WHAT YOU ARE ASKED TO DO: Restate the last part of the records below word for word, beginning at the line with "Given: Expand the 功能 dropdown menu" and ending at the final line.

EXERCISE DATA:

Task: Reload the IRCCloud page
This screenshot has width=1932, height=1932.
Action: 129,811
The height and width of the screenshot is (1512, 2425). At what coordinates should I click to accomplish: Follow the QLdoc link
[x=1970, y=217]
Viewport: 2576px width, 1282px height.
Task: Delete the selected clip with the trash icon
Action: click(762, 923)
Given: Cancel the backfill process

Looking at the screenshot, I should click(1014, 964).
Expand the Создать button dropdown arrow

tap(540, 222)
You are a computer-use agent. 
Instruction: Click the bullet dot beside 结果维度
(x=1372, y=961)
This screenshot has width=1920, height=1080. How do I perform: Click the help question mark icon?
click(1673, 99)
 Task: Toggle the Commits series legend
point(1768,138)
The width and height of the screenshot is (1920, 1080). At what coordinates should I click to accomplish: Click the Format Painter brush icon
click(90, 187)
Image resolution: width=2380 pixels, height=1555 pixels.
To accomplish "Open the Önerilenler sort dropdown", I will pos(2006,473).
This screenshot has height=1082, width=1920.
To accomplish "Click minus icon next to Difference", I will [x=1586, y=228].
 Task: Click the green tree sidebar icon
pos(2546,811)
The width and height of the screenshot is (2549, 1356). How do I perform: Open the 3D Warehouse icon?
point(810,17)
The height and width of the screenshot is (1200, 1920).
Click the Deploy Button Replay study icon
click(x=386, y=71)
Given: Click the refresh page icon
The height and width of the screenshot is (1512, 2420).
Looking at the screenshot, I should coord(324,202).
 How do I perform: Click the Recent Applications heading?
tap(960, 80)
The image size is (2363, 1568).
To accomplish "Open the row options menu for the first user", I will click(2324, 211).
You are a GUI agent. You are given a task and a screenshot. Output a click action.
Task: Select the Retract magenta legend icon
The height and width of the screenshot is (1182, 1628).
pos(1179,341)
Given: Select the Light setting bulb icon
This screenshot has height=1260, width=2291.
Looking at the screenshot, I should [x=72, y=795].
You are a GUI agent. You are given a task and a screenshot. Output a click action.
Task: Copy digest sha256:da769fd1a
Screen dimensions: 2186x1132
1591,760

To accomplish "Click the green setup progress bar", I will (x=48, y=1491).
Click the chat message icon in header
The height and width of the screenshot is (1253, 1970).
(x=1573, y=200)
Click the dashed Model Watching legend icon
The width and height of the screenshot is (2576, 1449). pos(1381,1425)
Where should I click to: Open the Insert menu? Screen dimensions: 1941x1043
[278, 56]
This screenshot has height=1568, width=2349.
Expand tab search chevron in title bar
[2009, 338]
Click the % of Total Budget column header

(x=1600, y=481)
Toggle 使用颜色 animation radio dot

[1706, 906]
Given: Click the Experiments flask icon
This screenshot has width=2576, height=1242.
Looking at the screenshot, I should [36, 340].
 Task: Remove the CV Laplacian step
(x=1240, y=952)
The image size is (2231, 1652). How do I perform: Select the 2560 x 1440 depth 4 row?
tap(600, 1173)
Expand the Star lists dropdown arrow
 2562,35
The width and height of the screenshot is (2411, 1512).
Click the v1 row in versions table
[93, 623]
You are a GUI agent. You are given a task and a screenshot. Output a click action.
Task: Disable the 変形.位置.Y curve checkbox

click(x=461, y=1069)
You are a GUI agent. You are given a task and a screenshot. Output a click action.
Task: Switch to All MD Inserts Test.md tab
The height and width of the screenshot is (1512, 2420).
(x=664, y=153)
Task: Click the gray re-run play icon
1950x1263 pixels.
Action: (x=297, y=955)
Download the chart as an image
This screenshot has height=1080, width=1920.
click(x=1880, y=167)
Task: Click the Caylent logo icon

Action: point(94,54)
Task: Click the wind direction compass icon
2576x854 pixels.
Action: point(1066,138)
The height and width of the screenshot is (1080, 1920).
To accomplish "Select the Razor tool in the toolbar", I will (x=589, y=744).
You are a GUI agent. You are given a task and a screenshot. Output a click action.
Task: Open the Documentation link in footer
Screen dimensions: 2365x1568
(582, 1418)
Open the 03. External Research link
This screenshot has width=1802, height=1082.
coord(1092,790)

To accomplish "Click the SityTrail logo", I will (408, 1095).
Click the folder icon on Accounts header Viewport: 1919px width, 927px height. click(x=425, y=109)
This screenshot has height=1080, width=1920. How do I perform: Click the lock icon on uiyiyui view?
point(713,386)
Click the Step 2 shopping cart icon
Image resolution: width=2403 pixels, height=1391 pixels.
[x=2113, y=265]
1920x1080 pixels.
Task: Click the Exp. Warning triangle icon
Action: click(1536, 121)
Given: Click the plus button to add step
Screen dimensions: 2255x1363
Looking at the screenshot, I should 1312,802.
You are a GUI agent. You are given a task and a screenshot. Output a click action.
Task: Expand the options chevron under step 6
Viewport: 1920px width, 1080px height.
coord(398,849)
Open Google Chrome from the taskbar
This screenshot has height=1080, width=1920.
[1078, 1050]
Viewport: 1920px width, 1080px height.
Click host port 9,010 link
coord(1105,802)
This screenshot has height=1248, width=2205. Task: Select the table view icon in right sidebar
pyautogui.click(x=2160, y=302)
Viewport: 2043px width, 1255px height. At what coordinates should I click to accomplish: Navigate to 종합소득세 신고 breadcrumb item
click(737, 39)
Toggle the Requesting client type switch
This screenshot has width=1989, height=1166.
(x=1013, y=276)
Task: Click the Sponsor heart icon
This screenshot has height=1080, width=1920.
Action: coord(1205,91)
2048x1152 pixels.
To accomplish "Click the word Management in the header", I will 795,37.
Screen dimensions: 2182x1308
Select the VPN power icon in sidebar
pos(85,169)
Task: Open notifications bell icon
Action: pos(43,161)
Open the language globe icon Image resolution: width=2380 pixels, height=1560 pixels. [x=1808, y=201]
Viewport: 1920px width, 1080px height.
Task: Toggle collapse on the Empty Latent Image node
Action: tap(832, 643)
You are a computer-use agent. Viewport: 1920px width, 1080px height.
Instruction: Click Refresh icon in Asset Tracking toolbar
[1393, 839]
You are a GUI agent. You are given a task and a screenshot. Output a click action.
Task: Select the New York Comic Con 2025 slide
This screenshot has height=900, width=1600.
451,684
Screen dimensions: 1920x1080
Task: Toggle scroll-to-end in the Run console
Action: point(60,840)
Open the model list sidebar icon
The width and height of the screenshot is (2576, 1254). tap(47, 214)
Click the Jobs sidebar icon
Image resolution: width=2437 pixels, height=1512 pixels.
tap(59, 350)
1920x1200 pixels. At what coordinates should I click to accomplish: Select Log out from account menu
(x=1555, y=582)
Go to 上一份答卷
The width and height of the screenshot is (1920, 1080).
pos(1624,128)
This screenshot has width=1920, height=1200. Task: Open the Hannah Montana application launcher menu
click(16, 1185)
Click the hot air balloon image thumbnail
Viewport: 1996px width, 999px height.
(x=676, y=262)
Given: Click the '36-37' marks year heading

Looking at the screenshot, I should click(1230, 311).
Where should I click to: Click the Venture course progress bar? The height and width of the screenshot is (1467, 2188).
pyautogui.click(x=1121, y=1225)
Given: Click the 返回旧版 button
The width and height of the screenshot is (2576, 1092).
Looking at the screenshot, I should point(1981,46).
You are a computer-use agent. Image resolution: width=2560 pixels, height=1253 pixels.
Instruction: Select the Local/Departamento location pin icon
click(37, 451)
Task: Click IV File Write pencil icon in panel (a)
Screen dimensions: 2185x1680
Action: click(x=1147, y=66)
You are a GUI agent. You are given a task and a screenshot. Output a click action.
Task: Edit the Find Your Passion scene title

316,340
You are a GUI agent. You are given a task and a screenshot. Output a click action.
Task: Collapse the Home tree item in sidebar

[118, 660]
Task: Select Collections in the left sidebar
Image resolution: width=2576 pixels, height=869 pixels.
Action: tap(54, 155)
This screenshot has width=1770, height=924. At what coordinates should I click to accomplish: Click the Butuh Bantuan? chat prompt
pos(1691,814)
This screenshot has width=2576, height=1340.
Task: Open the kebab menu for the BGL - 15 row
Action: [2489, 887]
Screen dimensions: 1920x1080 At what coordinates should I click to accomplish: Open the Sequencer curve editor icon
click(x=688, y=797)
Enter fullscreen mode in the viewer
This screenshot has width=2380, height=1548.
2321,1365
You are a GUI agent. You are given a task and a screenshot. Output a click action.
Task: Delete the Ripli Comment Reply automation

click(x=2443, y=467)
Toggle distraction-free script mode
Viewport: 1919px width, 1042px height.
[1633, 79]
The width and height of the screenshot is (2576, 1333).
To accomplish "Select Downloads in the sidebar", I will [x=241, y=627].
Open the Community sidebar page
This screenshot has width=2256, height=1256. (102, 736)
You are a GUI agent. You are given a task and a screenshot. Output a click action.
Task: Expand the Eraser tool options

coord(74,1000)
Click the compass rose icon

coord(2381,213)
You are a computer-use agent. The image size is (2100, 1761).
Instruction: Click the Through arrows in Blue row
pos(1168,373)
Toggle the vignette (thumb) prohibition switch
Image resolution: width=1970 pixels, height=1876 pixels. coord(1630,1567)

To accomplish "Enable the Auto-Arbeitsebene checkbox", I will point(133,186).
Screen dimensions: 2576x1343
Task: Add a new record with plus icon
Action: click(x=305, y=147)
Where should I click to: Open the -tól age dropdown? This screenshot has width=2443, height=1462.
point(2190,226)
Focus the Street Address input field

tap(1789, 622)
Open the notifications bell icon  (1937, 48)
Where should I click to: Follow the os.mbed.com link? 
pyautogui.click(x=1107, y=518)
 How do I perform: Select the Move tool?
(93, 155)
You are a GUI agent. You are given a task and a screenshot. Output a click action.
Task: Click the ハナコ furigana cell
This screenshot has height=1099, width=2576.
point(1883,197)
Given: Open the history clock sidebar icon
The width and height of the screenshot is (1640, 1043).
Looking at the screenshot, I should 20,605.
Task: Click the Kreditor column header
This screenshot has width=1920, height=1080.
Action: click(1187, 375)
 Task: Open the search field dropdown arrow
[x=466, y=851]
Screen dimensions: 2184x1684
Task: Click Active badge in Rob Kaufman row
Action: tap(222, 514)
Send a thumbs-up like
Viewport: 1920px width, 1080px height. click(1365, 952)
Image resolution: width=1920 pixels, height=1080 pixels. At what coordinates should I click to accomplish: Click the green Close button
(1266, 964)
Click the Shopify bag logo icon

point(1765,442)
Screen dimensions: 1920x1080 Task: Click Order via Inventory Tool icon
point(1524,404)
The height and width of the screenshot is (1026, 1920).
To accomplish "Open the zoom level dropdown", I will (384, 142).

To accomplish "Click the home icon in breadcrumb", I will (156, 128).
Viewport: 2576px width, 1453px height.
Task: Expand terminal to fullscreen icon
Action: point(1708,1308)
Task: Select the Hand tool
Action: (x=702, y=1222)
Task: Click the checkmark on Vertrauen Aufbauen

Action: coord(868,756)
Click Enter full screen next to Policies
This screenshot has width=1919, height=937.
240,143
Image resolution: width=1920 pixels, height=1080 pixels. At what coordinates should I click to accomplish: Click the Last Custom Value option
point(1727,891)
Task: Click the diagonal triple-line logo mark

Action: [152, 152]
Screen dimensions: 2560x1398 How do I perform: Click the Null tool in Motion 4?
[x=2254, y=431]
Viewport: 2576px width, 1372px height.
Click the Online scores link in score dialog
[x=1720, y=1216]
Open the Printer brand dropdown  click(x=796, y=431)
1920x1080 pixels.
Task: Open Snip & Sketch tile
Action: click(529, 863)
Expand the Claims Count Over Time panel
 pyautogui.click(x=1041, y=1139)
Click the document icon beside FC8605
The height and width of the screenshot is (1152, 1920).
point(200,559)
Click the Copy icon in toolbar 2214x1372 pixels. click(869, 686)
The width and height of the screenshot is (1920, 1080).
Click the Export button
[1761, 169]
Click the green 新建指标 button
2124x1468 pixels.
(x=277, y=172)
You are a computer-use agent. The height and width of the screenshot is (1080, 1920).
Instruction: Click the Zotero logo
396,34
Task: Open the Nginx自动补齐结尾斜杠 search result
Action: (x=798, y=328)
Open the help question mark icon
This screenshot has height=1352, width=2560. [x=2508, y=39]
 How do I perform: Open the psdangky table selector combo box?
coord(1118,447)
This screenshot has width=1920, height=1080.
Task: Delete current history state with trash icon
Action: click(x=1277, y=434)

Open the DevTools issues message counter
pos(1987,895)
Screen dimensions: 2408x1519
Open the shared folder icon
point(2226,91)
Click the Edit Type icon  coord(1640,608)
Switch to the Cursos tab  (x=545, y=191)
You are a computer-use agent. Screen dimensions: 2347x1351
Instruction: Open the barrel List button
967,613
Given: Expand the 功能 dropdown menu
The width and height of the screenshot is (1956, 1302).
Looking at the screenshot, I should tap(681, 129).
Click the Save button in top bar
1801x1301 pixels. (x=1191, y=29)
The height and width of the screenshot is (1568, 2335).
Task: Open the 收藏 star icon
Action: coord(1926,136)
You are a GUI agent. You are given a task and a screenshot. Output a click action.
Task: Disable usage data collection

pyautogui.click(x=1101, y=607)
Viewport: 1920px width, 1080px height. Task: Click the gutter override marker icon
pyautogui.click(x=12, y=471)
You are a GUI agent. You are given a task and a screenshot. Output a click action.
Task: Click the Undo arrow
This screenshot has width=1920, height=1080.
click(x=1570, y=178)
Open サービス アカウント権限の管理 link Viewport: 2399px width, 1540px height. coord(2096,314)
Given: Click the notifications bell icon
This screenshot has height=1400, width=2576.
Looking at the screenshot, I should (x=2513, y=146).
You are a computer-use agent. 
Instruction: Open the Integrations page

SOLUTION FOR THIS PROBLEM:
Given: Expand the 功能 dropdown menu
The width and height of the screenshot is (1956, 1302).
Looking at the screenshot, I should tap(681, 129).
Click the Save button in top bar
1801x1301 pixels. (x=1191, y=29)
The height and width of the screenshot is (1568, 2335).
Task: Open the 收藏 star icon
Action: coord(1926,136)
You are a GUI agent. You are given a task and a screenshot. Output a click action.
Task: Disable usage data collection

pyautogui.click(x=1101, y=607)
Viewport: 1920px width, 1080px height. Task: Click the gutter override marker icon
pyautogui.click(x=12, y=471)
You are a GUI agent. You are given a task and a screenshot. Output a click action.
Task: Click the Undo arrow
This screenshot has width=1920, height=1080.
click(x=1570, y=178)
Open サービス アカウント権限の管理 link Viewport: 2399px width, 1540px height. coord(2096,314)
Given: Click the notifications bell icon
This screenshot has height=1400, width=2576.
Looking at the screenshot, I should (x=2513, y=146).
You are a computer-use agent. 
Instruction: Open the Integrations page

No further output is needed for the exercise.